▼
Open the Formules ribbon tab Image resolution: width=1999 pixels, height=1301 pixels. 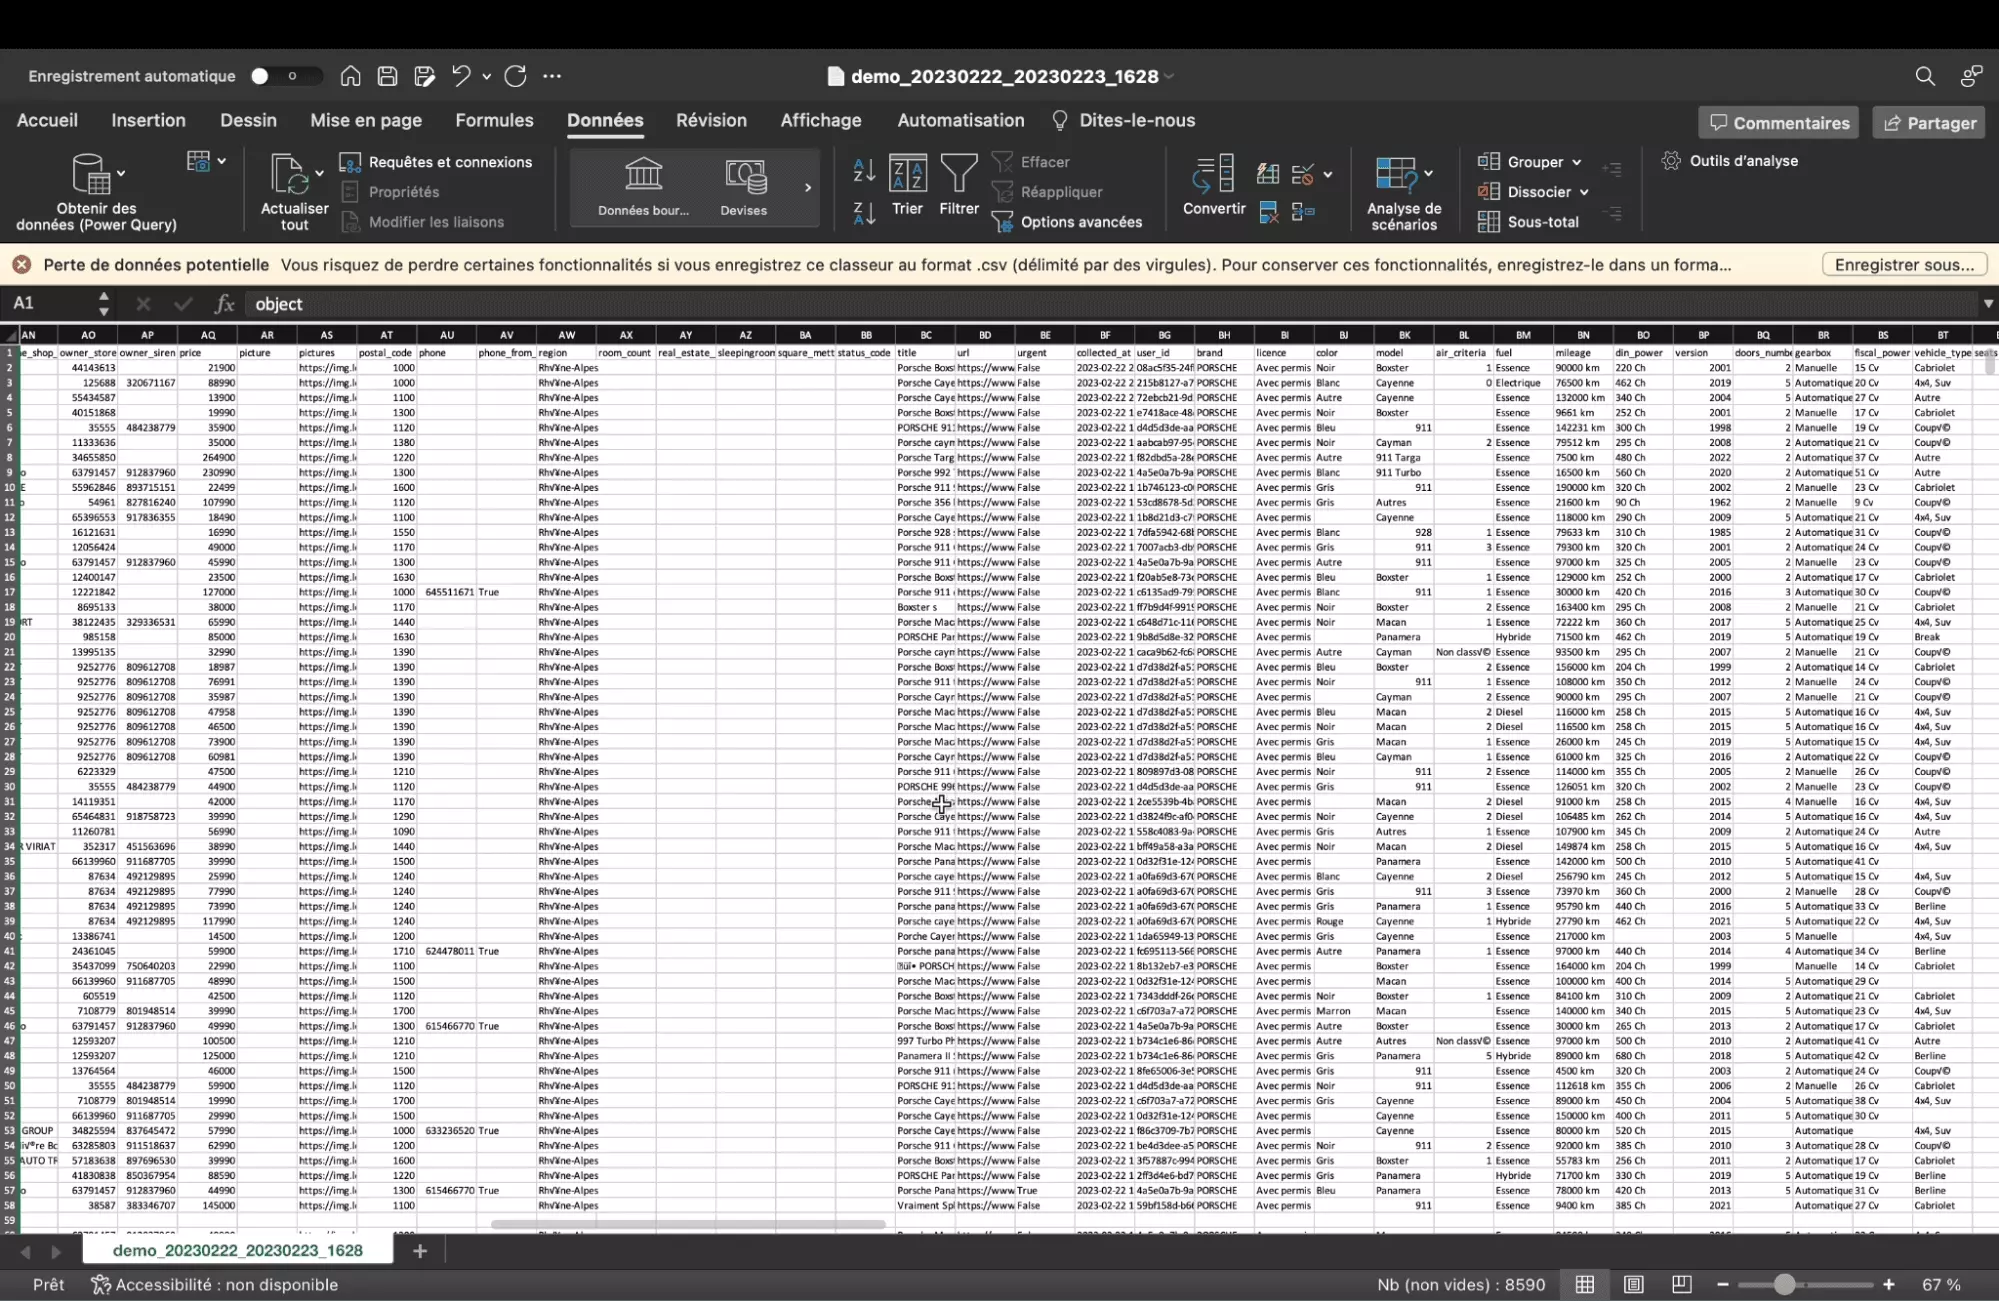click(x=494, y=120)
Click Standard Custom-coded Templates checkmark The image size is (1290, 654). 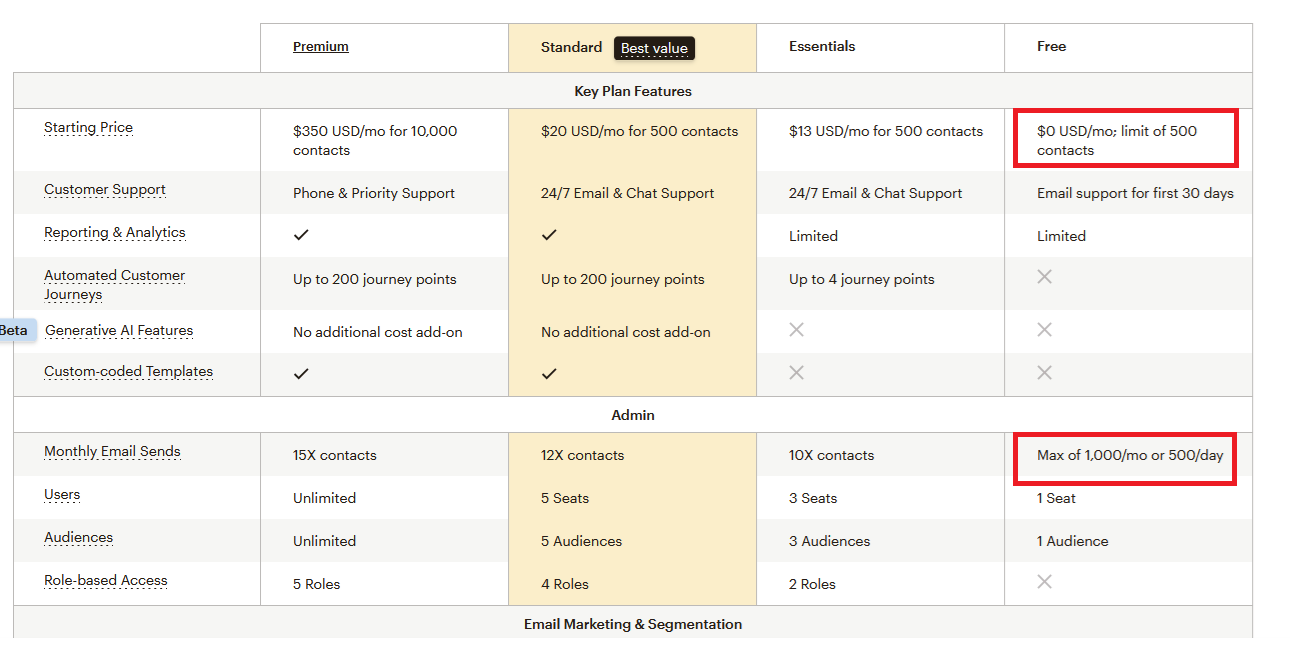tap(548, 373)
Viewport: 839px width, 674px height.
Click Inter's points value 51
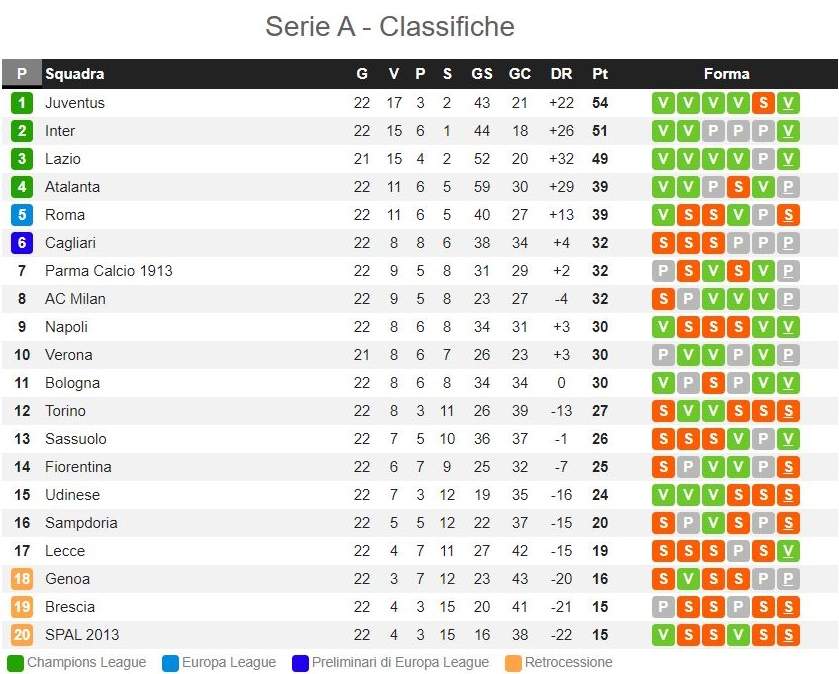tap(600, 131)
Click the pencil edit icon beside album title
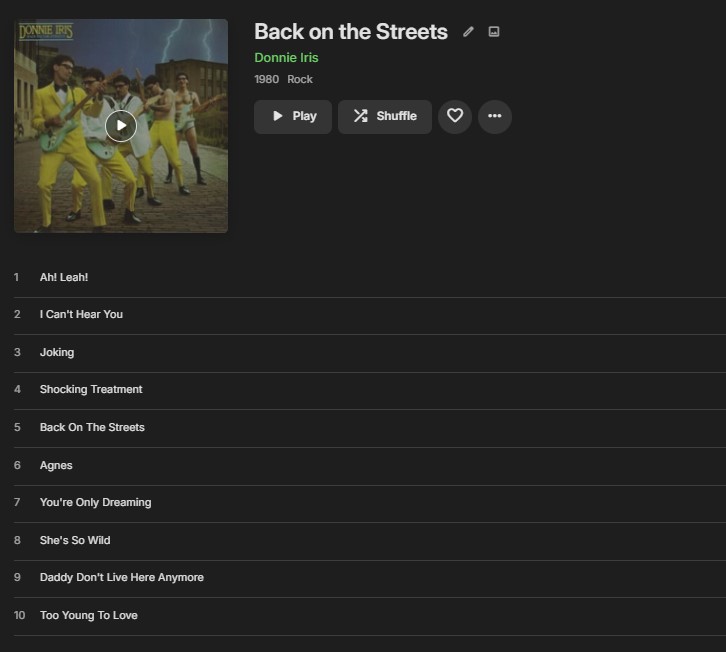The width and height of the screenshot is (726, 652). pos(468,32)
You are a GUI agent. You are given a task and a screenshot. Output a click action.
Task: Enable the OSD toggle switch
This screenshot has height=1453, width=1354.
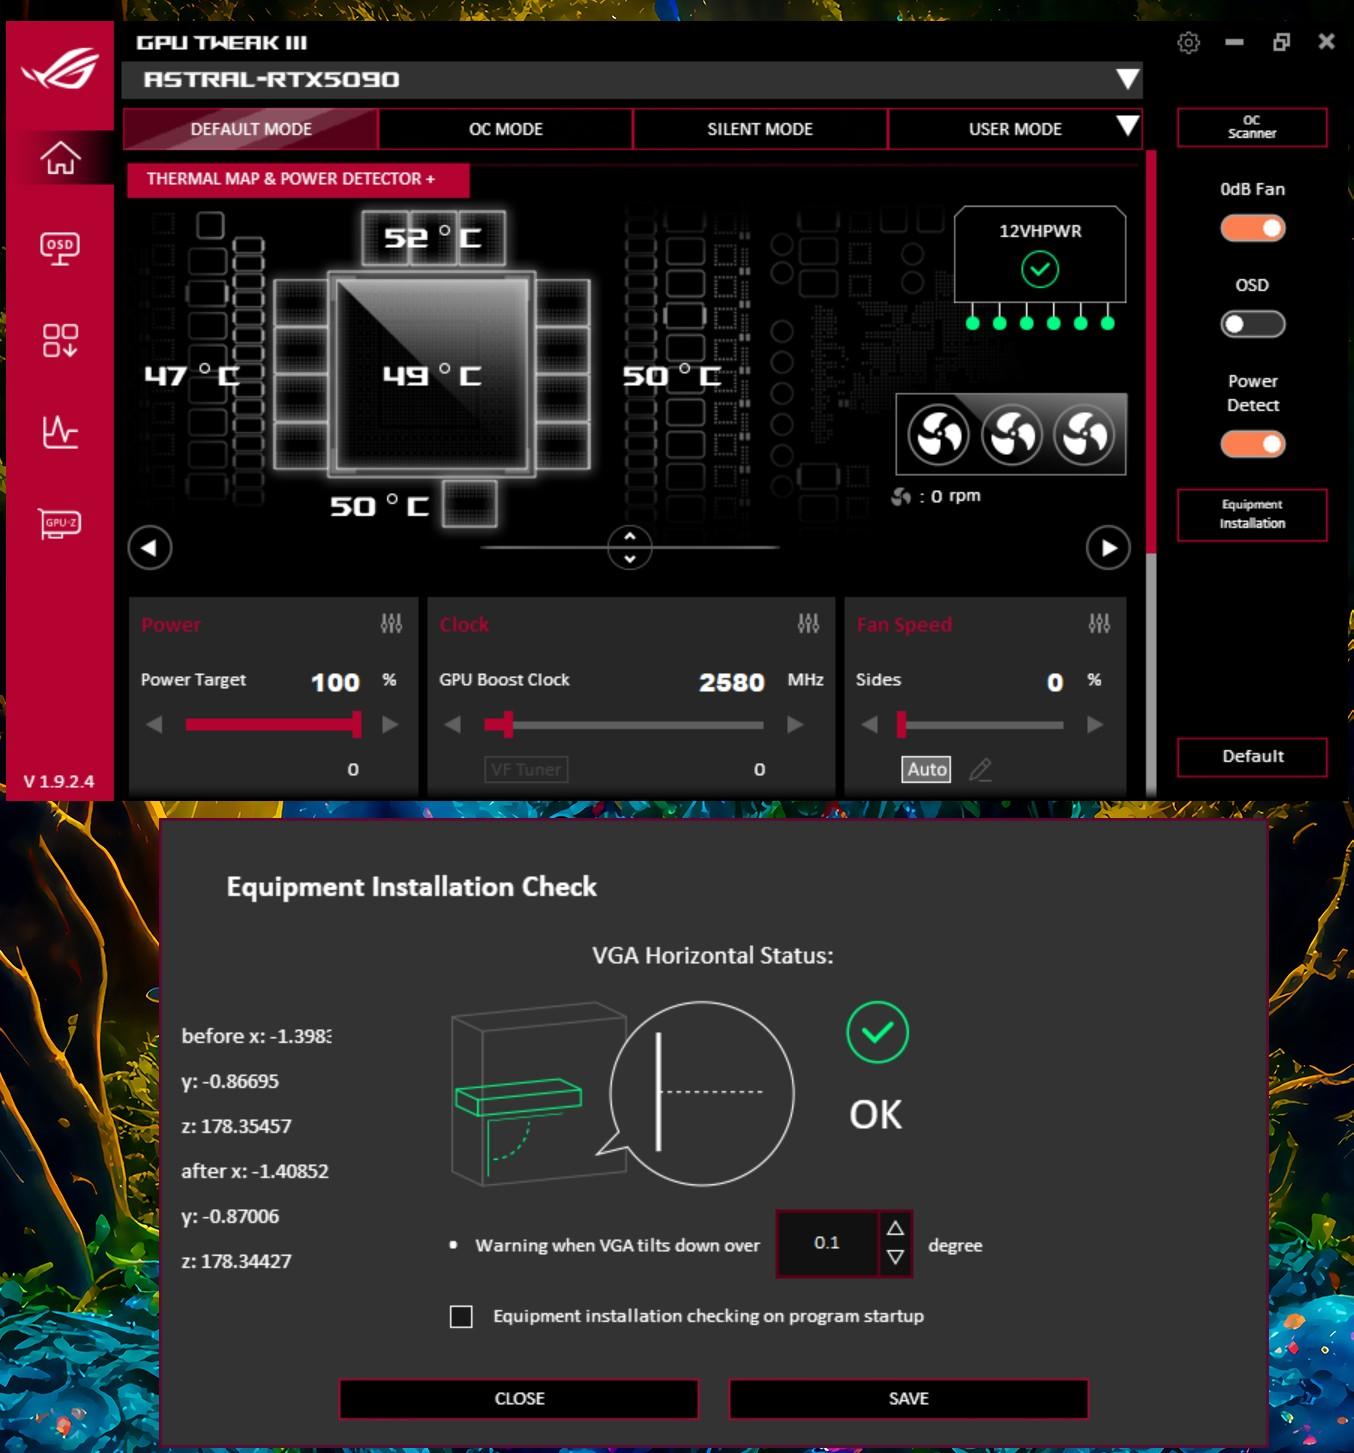[1252, 324]
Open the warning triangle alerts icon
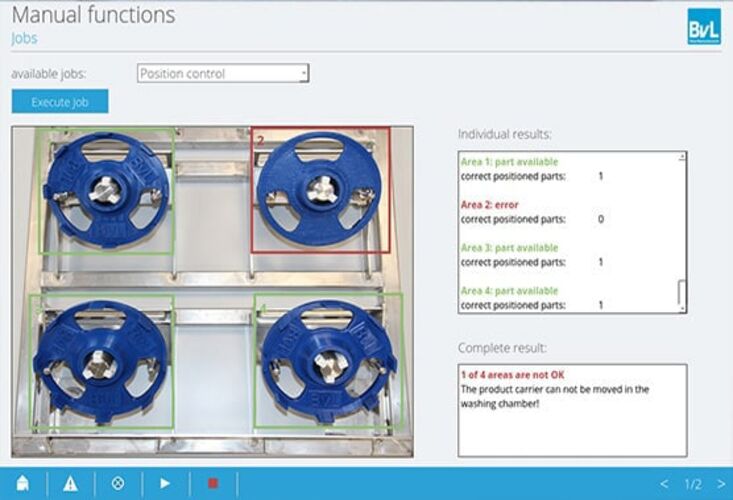This screenshot has height=500, width=733. pyautogui.click(x=70, y=483)
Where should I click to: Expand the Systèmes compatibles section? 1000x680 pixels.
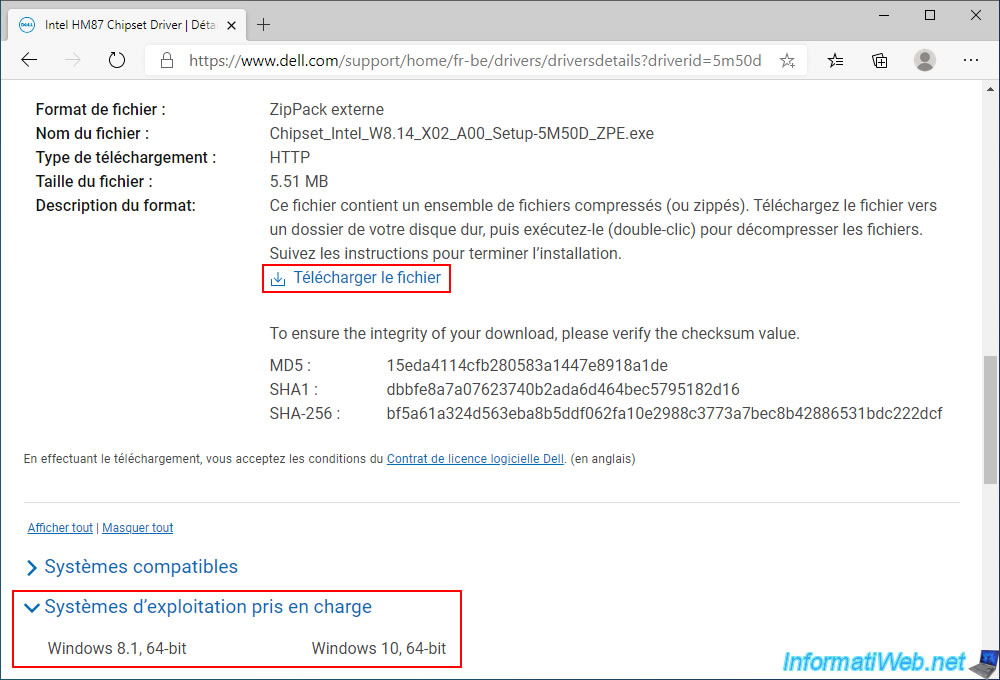pyautogui.click(x=140, y=567)
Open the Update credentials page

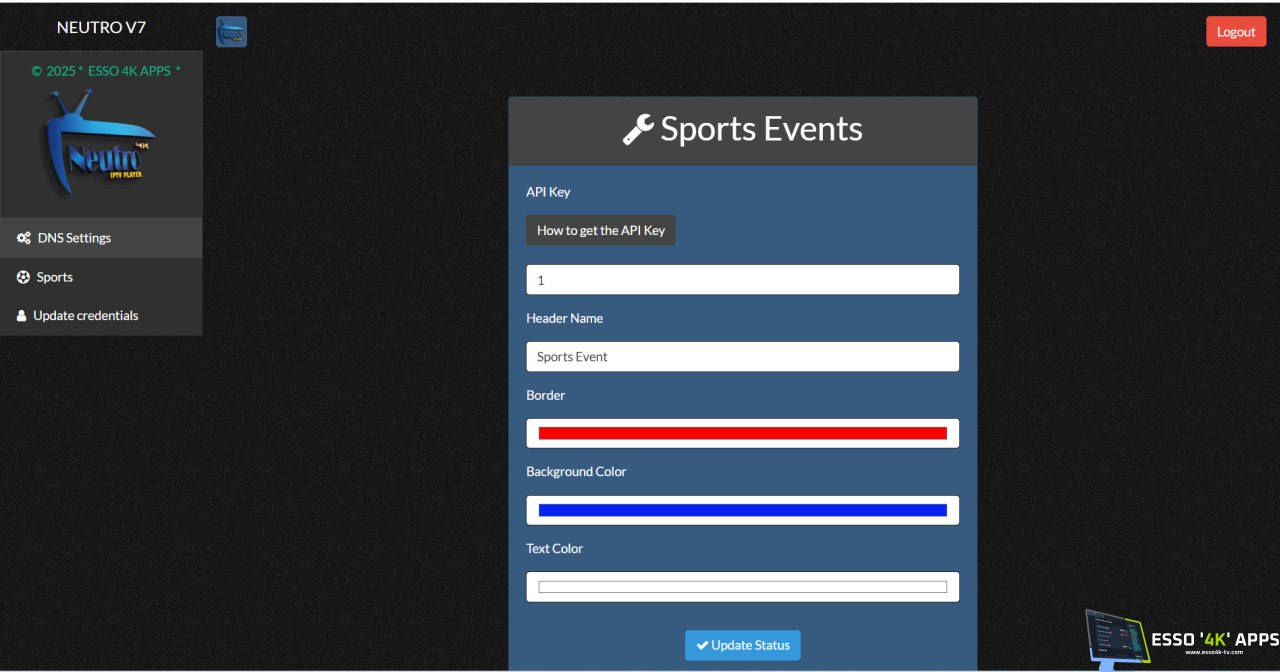(x=86, y=316)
▲
» Task directions: Copy out the entries, starting at the line that contains "Open the warning triangle alerts icon" and continuing through the last entry. Leave out the pictures.

» Written solution:
Open the warning triangle alerts icon
This screenshot has height=500, width=733. pyautogui.click(x=70, y=483)
Where should I click to: Expand the Systèmes compatibles section? 1000x680 pixels.
pyautogui.click(x=140, y=567)
Open the Update credentials page

(x=86, y=316)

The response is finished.